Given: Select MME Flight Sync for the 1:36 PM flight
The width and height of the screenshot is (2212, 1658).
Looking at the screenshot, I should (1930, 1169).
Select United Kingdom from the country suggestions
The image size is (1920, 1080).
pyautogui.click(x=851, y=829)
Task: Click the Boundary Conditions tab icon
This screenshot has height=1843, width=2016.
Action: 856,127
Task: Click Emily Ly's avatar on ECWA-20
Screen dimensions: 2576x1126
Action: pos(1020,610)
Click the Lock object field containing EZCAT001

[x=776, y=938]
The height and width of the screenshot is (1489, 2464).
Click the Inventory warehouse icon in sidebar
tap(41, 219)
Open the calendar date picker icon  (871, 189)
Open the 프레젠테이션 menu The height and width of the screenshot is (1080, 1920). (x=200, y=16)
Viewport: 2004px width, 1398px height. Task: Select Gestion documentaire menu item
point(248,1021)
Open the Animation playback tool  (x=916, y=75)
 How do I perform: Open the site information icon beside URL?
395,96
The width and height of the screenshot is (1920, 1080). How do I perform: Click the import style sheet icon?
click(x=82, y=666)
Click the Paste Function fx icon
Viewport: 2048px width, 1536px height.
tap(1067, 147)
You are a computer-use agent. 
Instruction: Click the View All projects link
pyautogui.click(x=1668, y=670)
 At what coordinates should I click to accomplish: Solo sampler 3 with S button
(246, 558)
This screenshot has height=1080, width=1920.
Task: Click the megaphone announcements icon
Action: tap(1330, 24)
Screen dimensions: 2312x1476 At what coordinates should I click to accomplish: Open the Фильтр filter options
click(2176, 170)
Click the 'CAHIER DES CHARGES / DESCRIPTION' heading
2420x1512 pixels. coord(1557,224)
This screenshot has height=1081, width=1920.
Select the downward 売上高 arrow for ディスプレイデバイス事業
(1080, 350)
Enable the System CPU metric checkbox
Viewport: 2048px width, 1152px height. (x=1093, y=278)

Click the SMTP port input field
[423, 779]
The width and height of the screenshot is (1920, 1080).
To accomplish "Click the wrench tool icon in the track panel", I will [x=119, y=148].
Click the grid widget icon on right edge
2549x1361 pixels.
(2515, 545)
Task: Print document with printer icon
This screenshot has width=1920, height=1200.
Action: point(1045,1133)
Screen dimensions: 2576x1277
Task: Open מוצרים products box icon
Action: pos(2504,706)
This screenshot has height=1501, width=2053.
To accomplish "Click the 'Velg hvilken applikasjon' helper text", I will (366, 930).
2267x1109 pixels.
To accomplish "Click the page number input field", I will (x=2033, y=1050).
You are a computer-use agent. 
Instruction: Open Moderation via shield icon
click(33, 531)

TASK REQUIREMENTS: Check each line of the records for the string "tool" and copy those that have it.

EXERCISE OUTPUT:
Open the Animation playback tool  (x=916, y=75)
To accomplish "Click the wrench tool icon in the track panel", I will [x=119, y=148].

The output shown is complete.